So armed with that knowledge where's the best place to start?


----------



## Hasi

Do you get hot water from water tap, or steam from steam tap respectively?


----------



## louiscar

No, the boiler pressure is sitting at 0 so nothing is getting heated up. If it were I'd see 1200 watts hit my monitor.

Edit: I just tested one more thing. After taking the water tank out I filled it back up with water and the sensor turns the pump on to fill the boiler. So that all works too


----------



## Hasi

well, that's two different things.

Also, it depends on heat cycle when it draws power. Element is not always on!

However, your problem could have many other causes.
Controller dead, temp probe dead, other electrical fault (corroded, loose or broken wire), heavy limescale build-up,... to name a few.

When you say lukewarm coffee, there needs to be some life left in your machine!
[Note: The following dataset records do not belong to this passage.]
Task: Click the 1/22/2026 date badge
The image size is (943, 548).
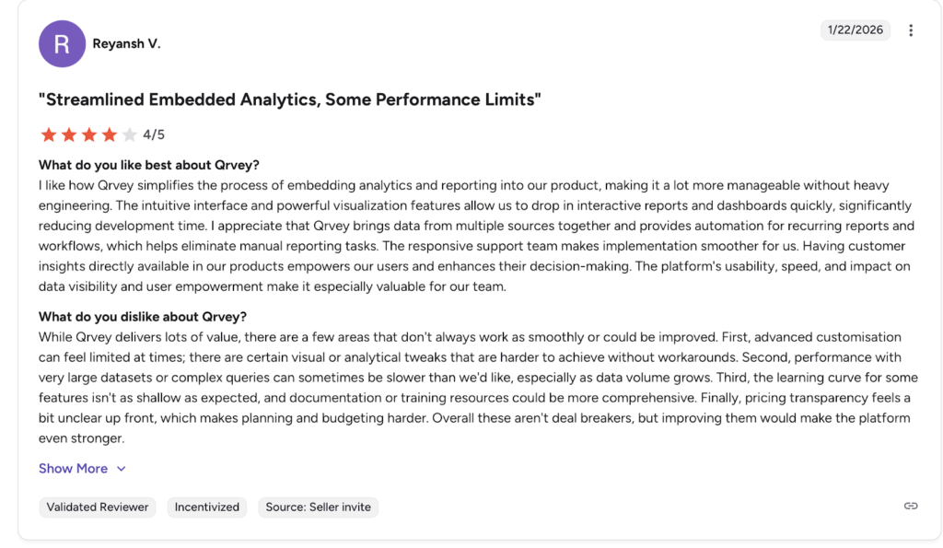Action: [855, 30]
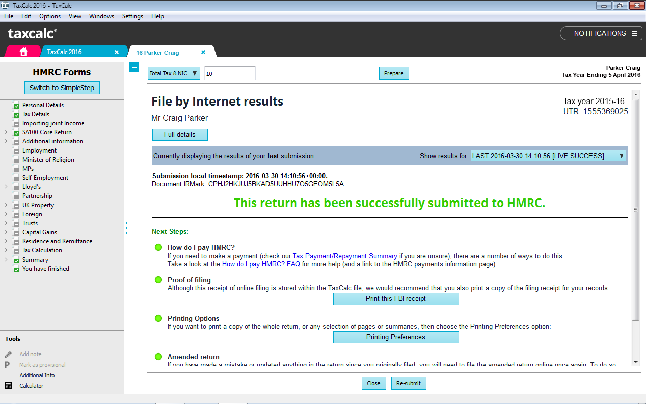The height and width of the screenshot is (404, 646).
Task: Click the £0 total tax input field
Action: (x=230, y=73)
When was your last descaling run? How and how often did you do them?


----------



## louiscar

Descaled once and screwed the machine up - it's a long story and I should avoid going into what happened. You aren't supposed to do that with these machines apparently so I use Brita filtered water only. I know there may be scaling but when I got a lukewarm coffee I had a perfectly hot one 1 hour earlier.
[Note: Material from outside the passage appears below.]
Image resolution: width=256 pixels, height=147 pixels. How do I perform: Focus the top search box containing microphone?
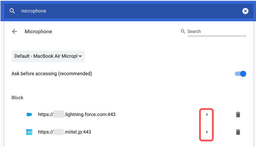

Lukewarm - there needs to be some life left in your machine???? I don't understand this statement. The machine was ok up till I made the second coffee.

Descaling problem would lead, I assume , to a gradual decrease in performance. This is not heating - an hour before it was perfect.

Anyway, I have the machine open ... finally (it took a while) and I have measured voltage to the element at 234 v. That means the power is getting to the contacts and the element is not responding so is that conclusive? I also checked the red trip button and it had not popped.

Access to that element is not pretty and I don't really have the tools to get it out and new one in. I had a bad experience with my Rancilio Silvia where trying to get the connection off from the boiler ended up in my breaking the boiler. It was well and truly stuck. I really don't want to take this machine apart completely - it looks like a nightmare to me. ?


----------



## Hasi

my guess is it's scaled up to a point where heat would hardly transfer through the 'coating'.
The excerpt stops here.